Казалось, ей просто необходимо сорвать скучную беседу, лекцию или банальные танцульки, уйти в лес, на реку, в поход на байдарках и именно там, двигаясь, говорить обо всем на свете. Нина-Нинель – серебристый скачущий шарик ртути. Образ дополнялся ее страстной приверженностью к поэзии, к современному тогда театру, к спорам до хрипа и страсти, до унижения спокойных и в особенности полуспокойных, но втайне, конечно, конформиствующих противников.
Затем, работая в НИИ, Нинель и там боролась с служебным однообразием (театры, поездки, походы с субботы на воскресенье) и уже там терпеть не могла те возникающие молодые семьи, что вдруг застывали в вязкой, черной смоле быта. И ведь толковали свое уныние как судьбу! Они должны были двигаться: она упрекала их в застое, в личном крохотном счастье, в мирных домашних ужинах, взамен которым она предлагала движение – и весь мир.
Женщины застревали в семьях, в детях, в какой-нибудь долгой, никак не определяющейся любви, мужчины – в ученых советах, в диссертациях, в написании научных статей, одной больше, одной меньше, но особенно же те и другие (что мужчины, что женщины!) застревали в зависимых отношениях к начальству, когда дело касалось их продвижения или нового возникшего в их сознании блага – жилья. Бывало, каялись. Но, виноватясь, тем очевиднее они продолжали впадать в долгую зависимость, впадать мрачно и с ощущением тяжести, либо весело и с иронической усмешкой над самим собой. Застревали в полученных или вот-вот получаемых квартирах, однокомнатных, двухкомнатных, трехкомнатных – увязнув, какое-то время честно дергались, нервничали, рвались, пока наконец не обнаруживали, что, продолжая еще бегать, оказались на некоей довольно длинной веревке. Но длинная и сравнительно свободная сменялась скоро на менее длинную, затем на короткую, коротенькую, так что теперь они могли, как домашние сторожевые псы, бегать лишь вокруг своей конуры с все более жесткой на шее (и с все более гремящей) веревкой, которая при чуть более пристальном рассмотрении оказывалась обычной нетяжелой цепью.
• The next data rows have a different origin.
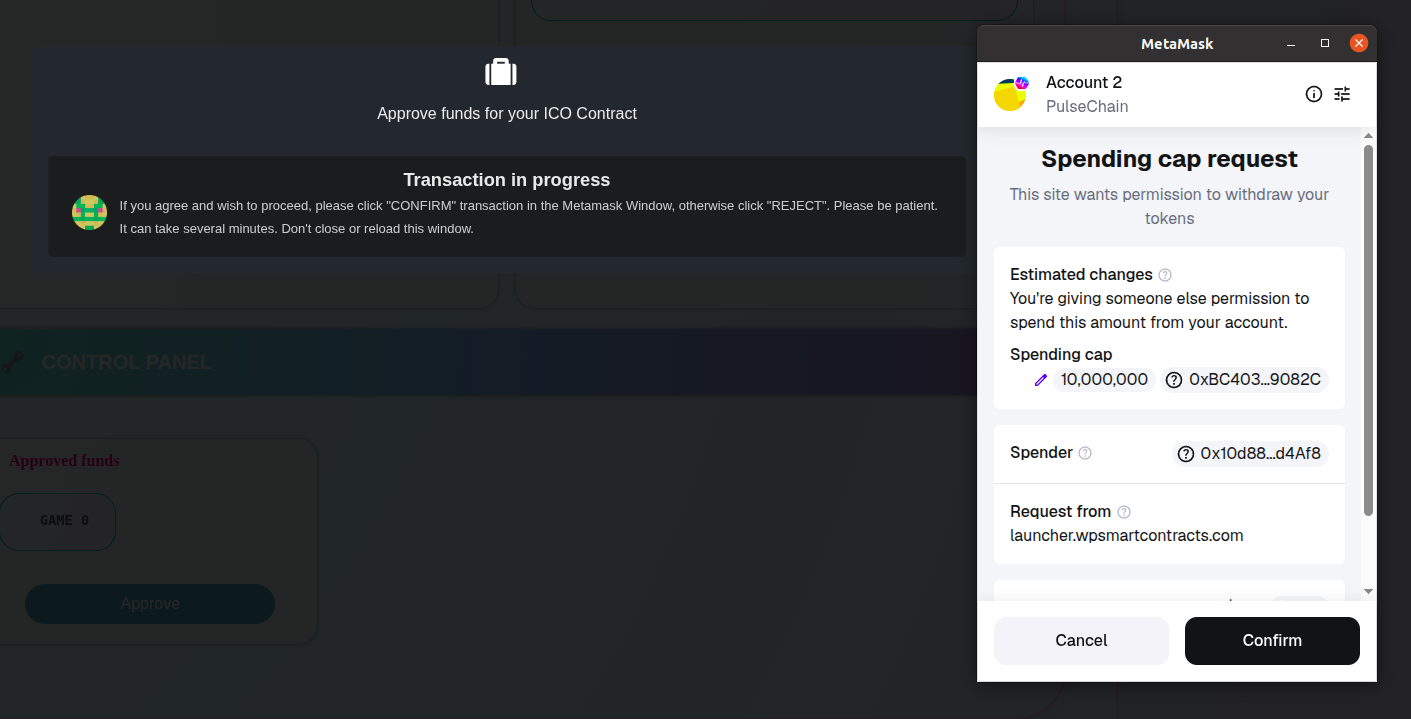The height and width of the screenshot is (719, 1411).
Task: Click the scroll up arrow in MetaMask popup
Action: tap(1368, 136)
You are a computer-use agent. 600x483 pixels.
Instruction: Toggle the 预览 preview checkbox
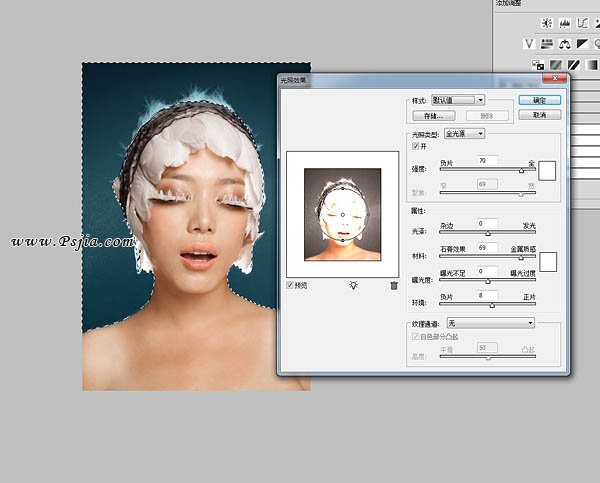(291, 285)
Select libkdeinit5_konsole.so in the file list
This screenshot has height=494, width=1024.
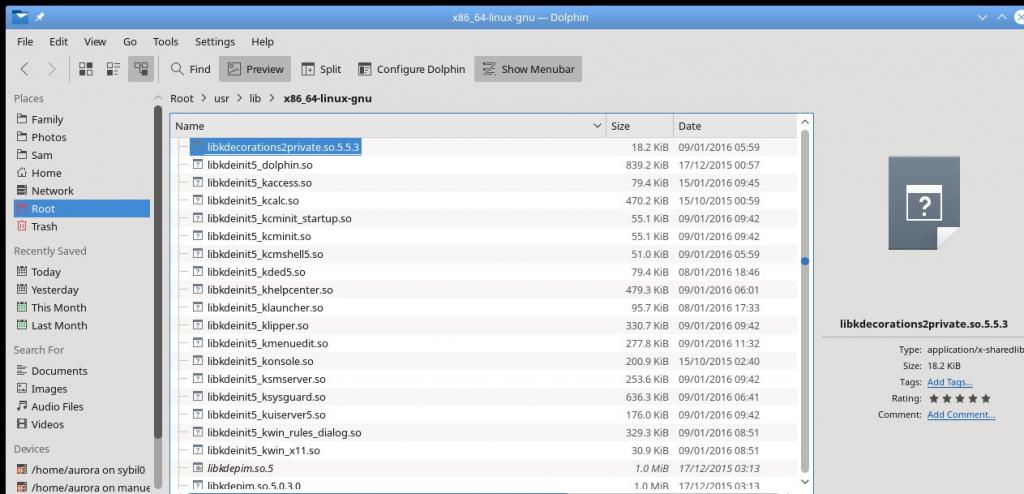coord(260,361)
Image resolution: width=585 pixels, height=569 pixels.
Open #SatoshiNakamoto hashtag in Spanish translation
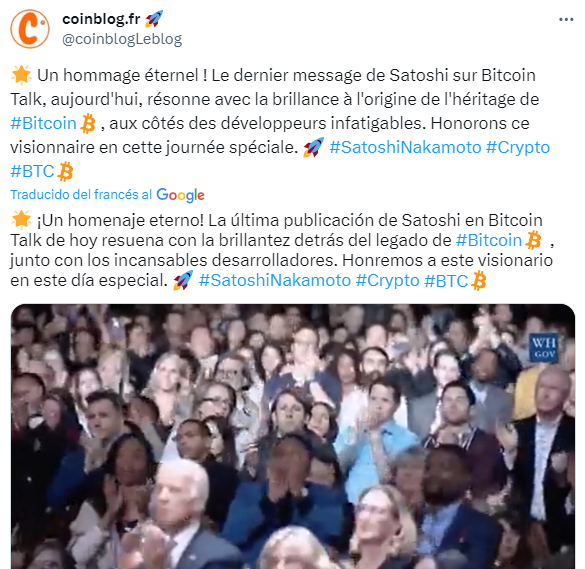275,281
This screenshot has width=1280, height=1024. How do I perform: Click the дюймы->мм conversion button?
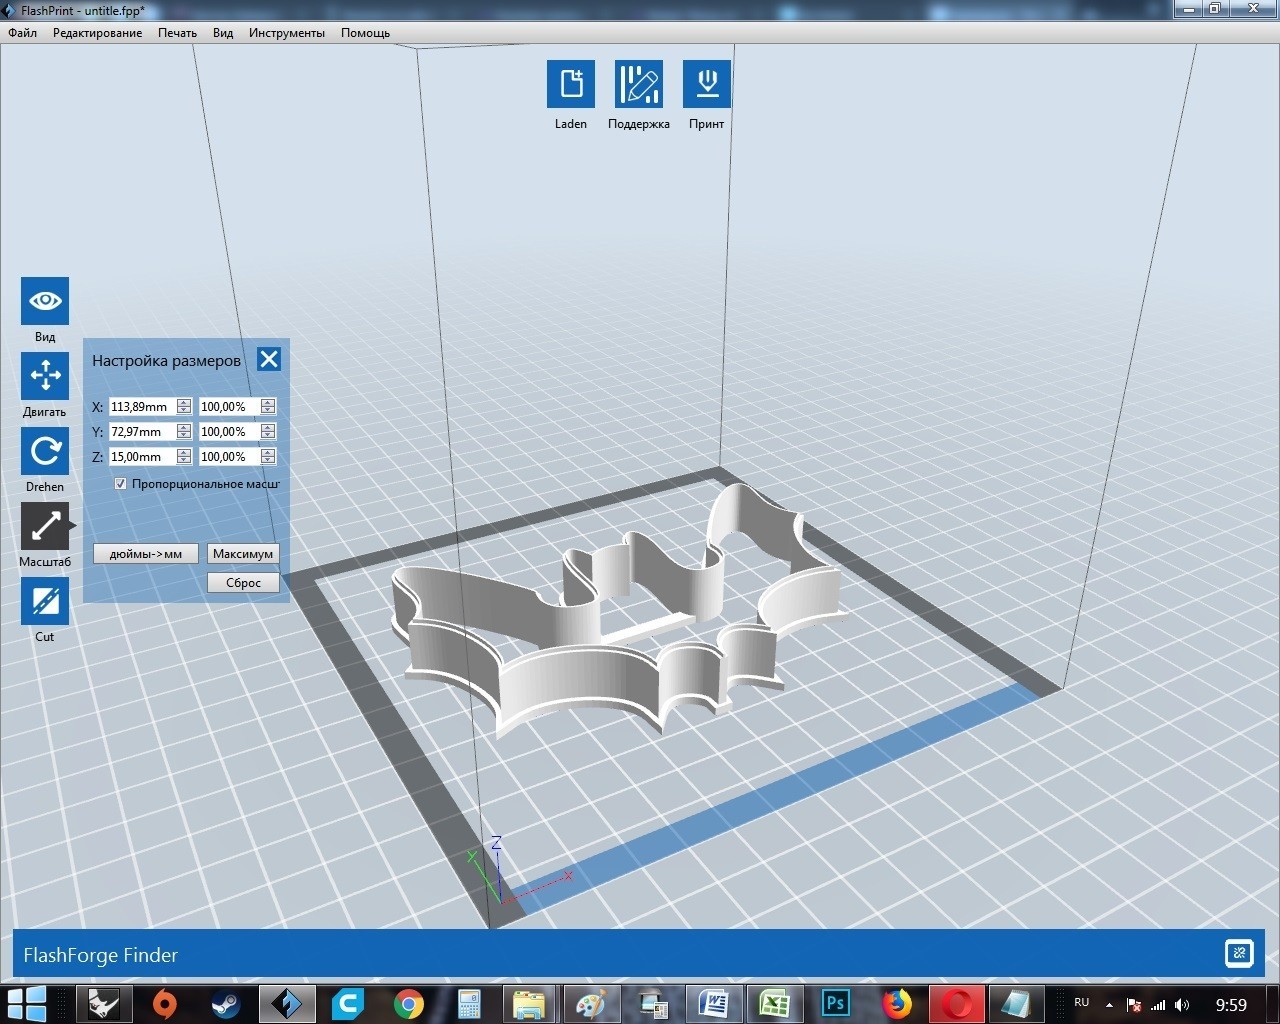pos(146,554)
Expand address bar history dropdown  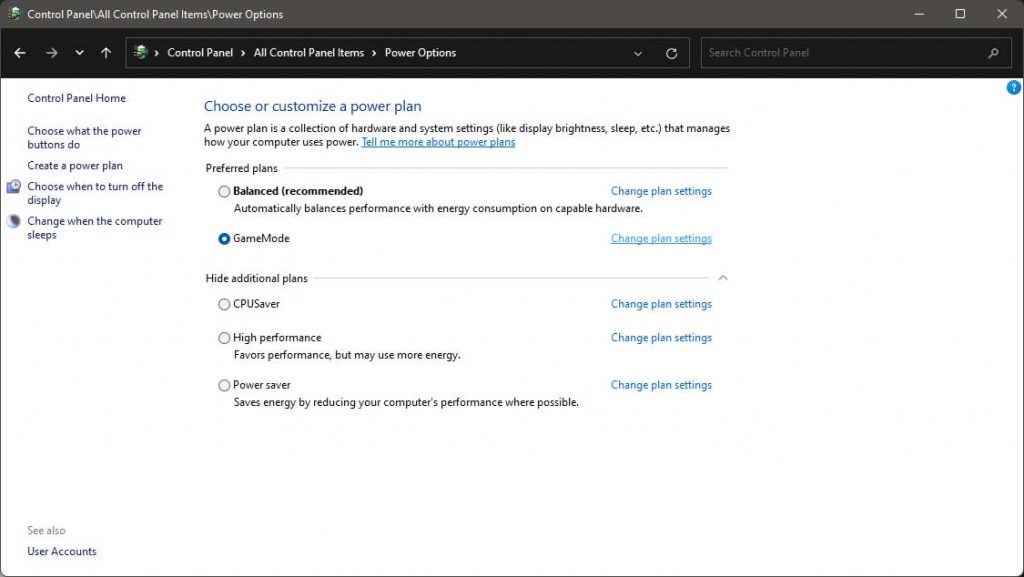point(638,54)
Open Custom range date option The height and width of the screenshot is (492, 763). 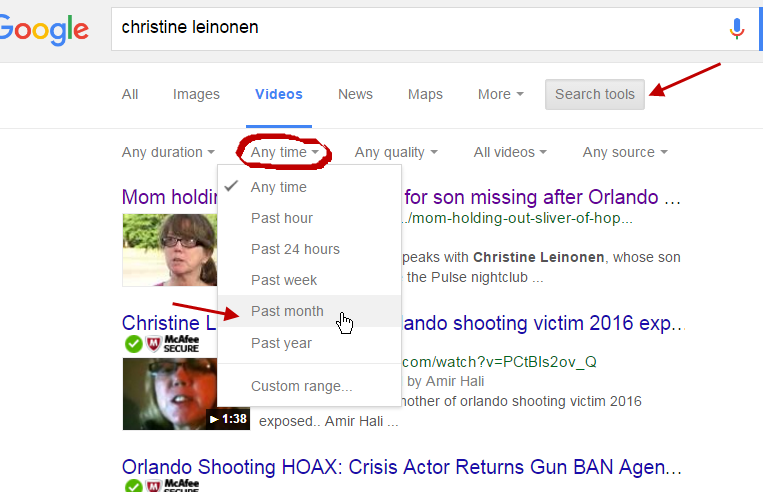[x=301, y=386]
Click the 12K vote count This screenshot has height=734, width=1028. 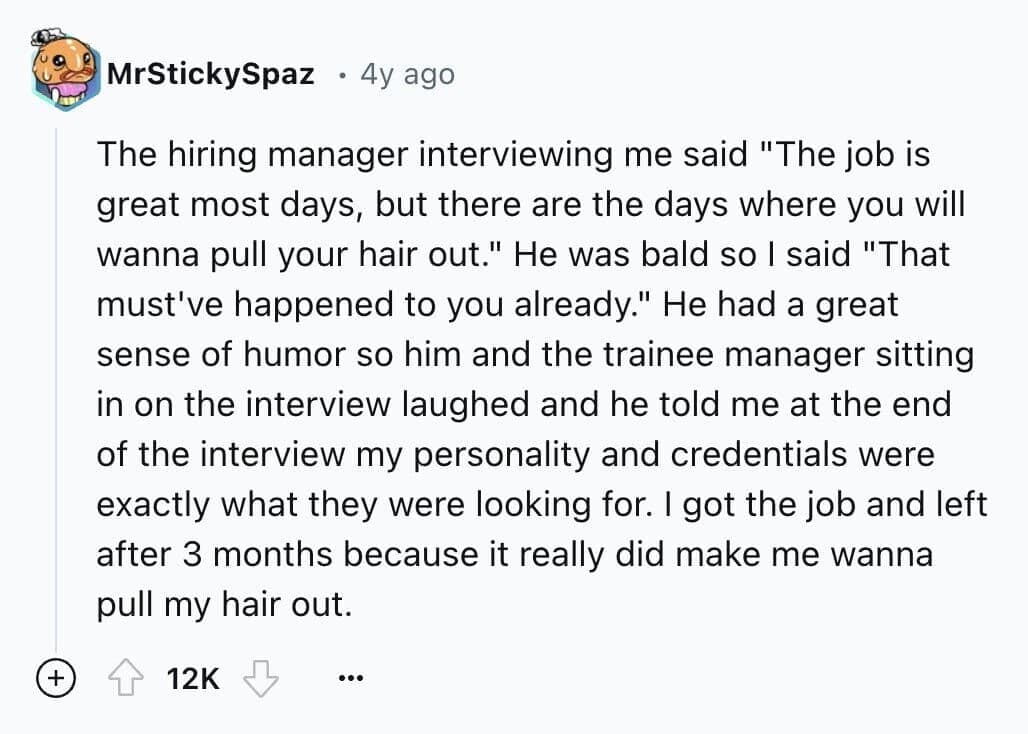pyautogui.click(x=193, y=680)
Чувствуя редеющие ряды, Нина впадала в гнев, в сарказм – она выучилась тогда точным и злым словам. Став талантливой в своем негодовании, она быстро теряла друзей. Когда она незапланированно вдруг выступала на собраниях, ее острого языка боялись, особенно же боялись те, кто еще вчера ее поддерживал, те, кого она звала двигаться и двигаться, петь песни, жечь у речки костры. Время шло. Споры о спектаклях, бурные, долгие, превращались раз от разу в обычные походы в театр, легко контролируемые, а подчас и оплачиваемые профкомом, – Нина-Нинель не терпела, не выносила скучающие в соседних рядах семейные рожи, урвавшие время «для искусства». Высмеивала их. А время шло.
Именно что боясь ее колкого взгляда и жалящего языка, все эти люди, бывшие с ней, но постепенно ушедшие и все более, по ее мнению, застывавшие в темной смоле густеющего быта, в вязкой, топкой подначальственной деятельности, – эти люди, мужчины и женщины, сойдясь однажды в жилищной комиссии, вдруг переглянулись; было лето, в помещении – жара, и точно известно, что собравшиеся сетовали на духоту и вдруг меж собой переглянулись (в этот миг в тишине только вентилятор шумел) и, проголосовав, – дали ей квартиру. Быть может, они просто и вполне прозаически не хотели отныне надоевших ее попреков, но, быть может, подумали более тонко – сама, мол, теперь застрянь, увязни, оцепеней, притихни. (Мол, придет же кто-то к тебе поздним вечером. Кто-нибудь да осядет в теплом твоем жилье. Дом есть дом...) Но она отказалась. Дважды горделивая Нинель отказывалась от квартиры в пользу грустных матерей-одиночек, однако в третий раз те люди, что собирались в летнюю жару, улучив момент, когда матерей-одиночек (а также ушедших из семьи крикливых гениев – мужской вариант!) на близко обозримом расстоянии не было, проголосовали вновь, дали Нине-Нинели квартиру – и на руки ордер. И чтоб не успела в чью-то пользу раздумать, быстренько-быстренько помогли с перепропиской, а даже и с переездом. Уже деятели, уже состоявшиеся уважаемые люди, лысые и с ранними брюшками, они быстро, шустро, бегом-бегом таскали ее нехитрую мебель, так что казалось, что слова не зря и что вспомнили они наконец, вняли и стали двигаться, пусть даже последний раз в жизни.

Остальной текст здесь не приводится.